■ GOAL OF THE EXERCISE: Reproduce word for word the part of the listing between the lines holding "Task: Click the" and "Action: click(x=103, y=1231)", inclusive, and leave out the pictures.

■ EXTRACTED ENTRIES:
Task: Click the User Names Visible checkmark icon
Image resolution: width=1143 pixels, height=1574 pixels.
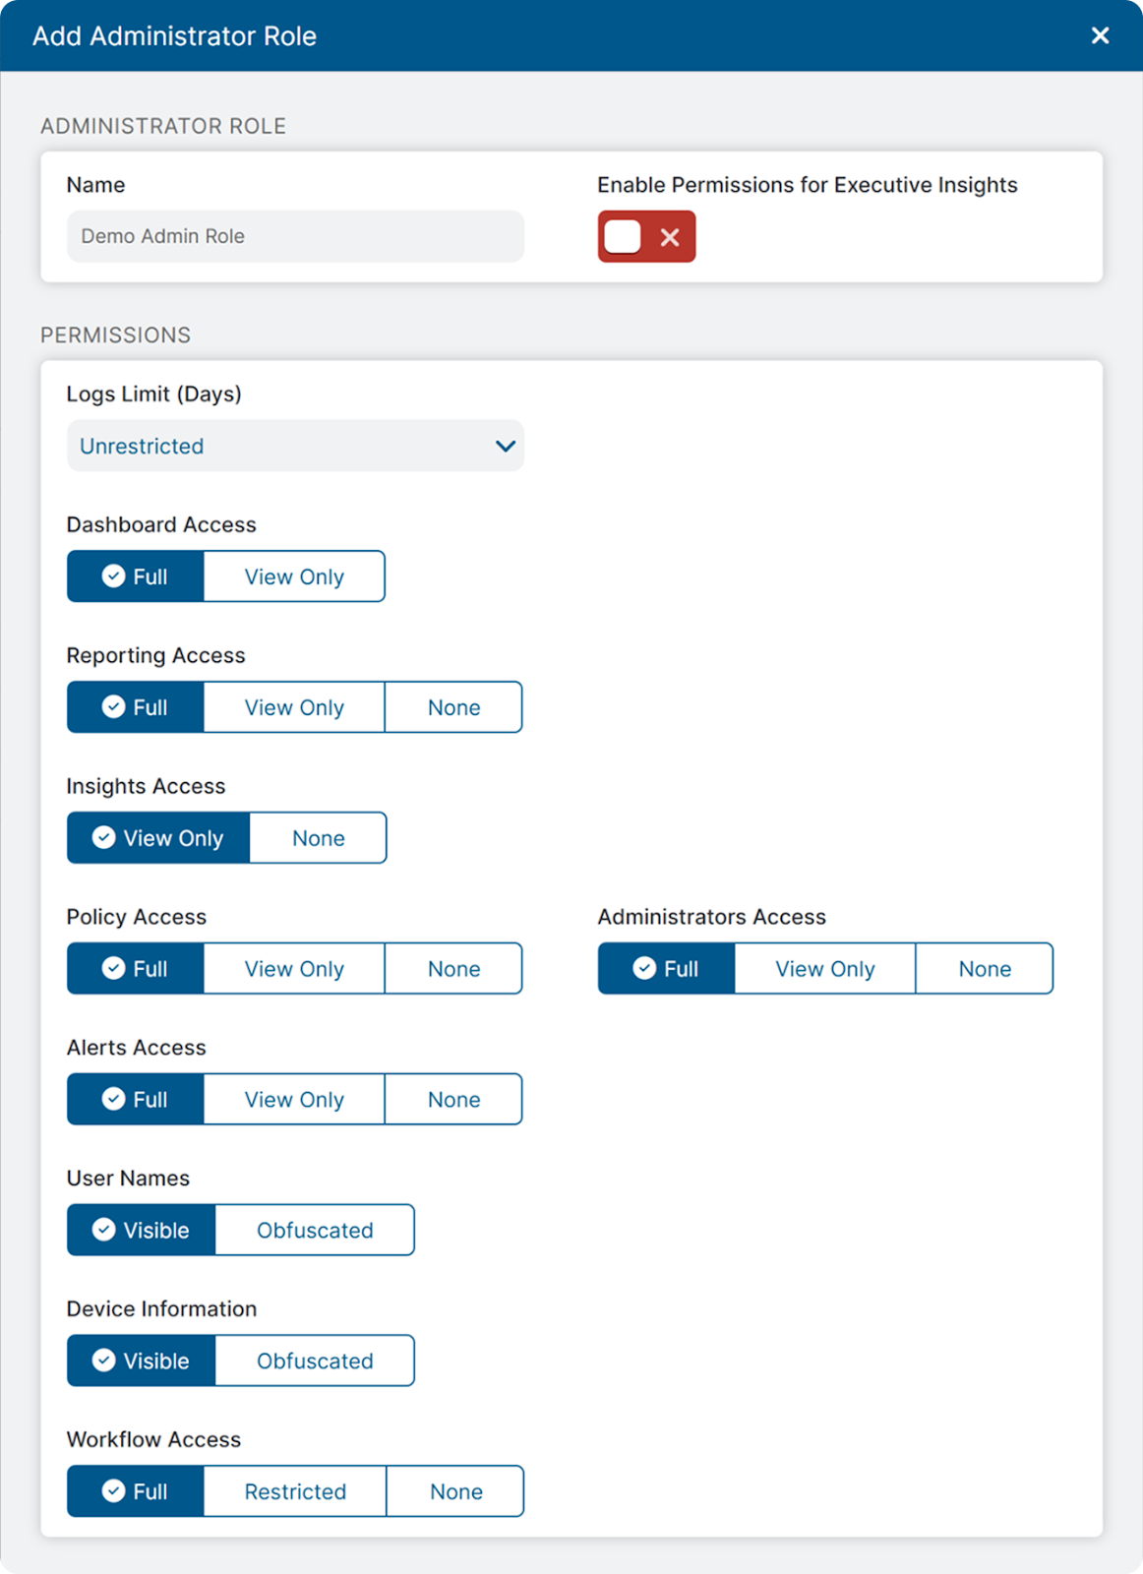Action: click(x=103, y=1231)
==
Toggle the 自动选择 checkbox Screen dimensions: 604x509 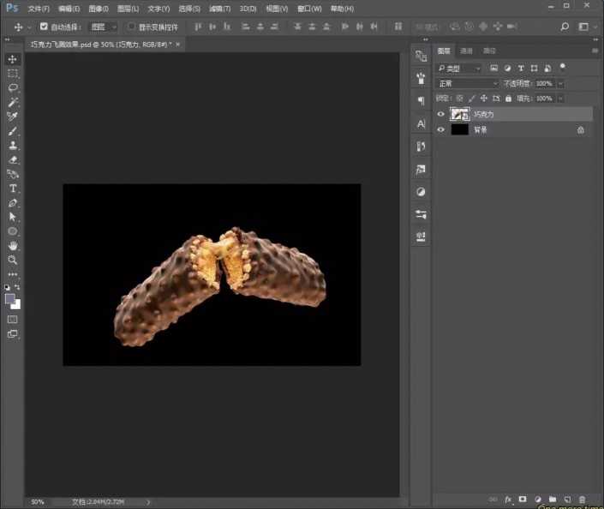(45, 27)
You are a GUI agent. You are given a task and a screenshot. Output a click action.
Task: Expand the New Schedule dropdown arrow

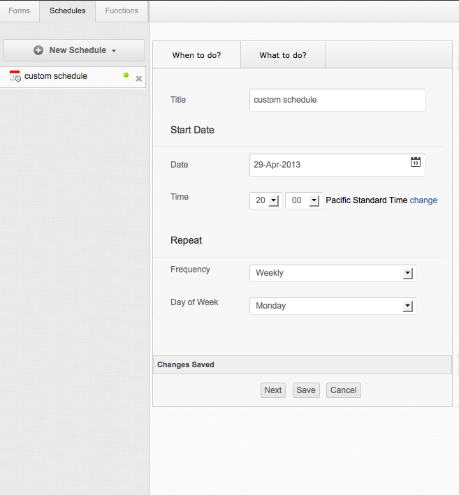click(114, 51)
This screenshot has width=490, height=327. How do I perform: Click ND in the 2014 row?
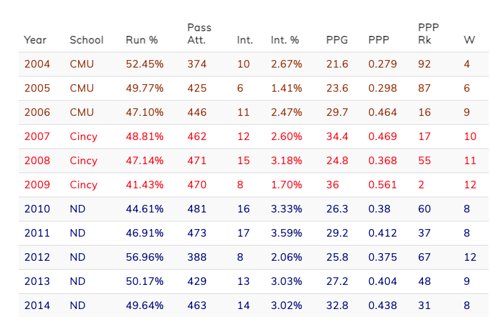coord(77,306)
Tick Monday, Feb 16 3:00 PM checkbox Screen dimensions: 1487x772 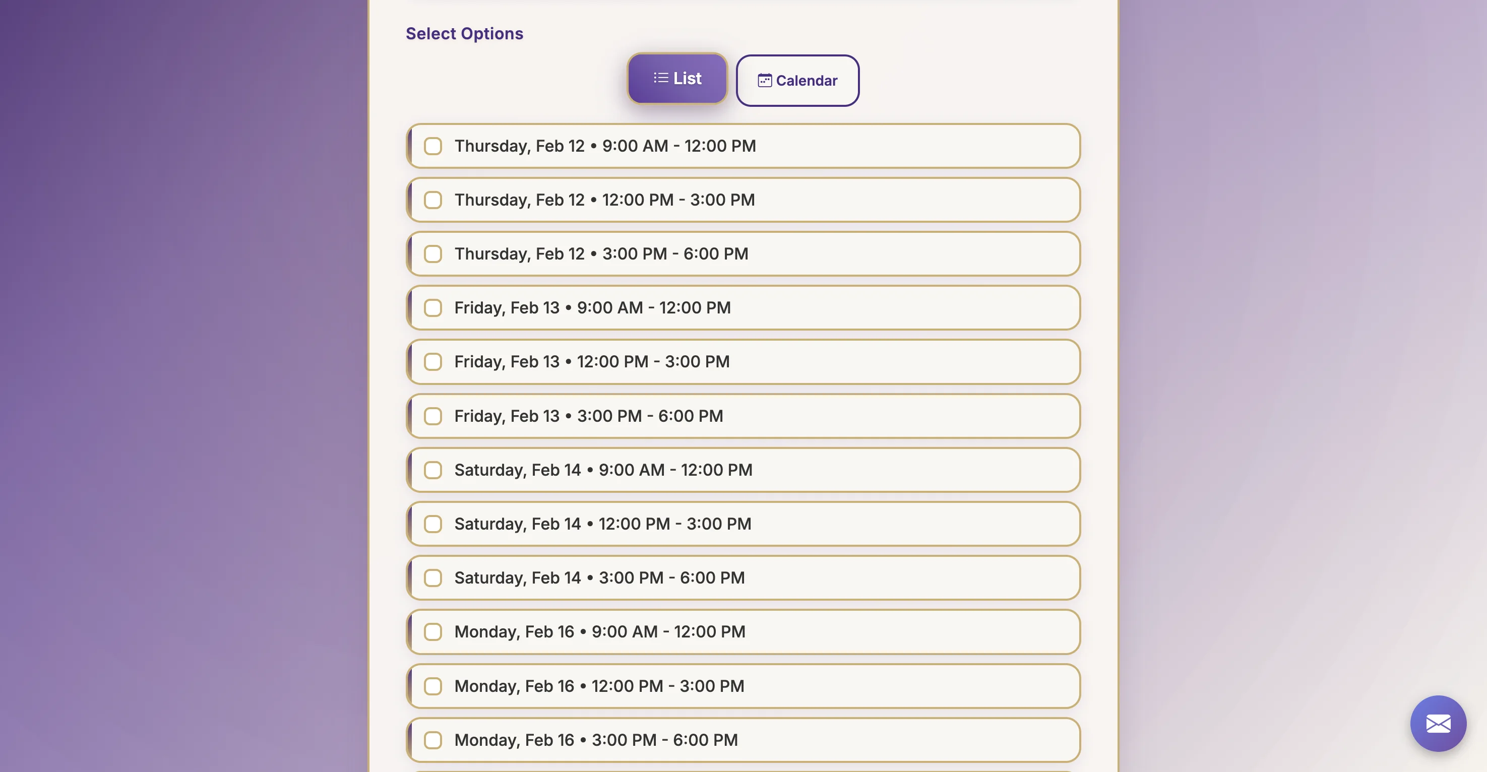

■ RESULT OF THE EXERCISE:
Task: Click the User Names Visible checkmark icon
Image resolution: width=1143 pixels, height=1574 pixels.
Action: click(x=103, y=1231)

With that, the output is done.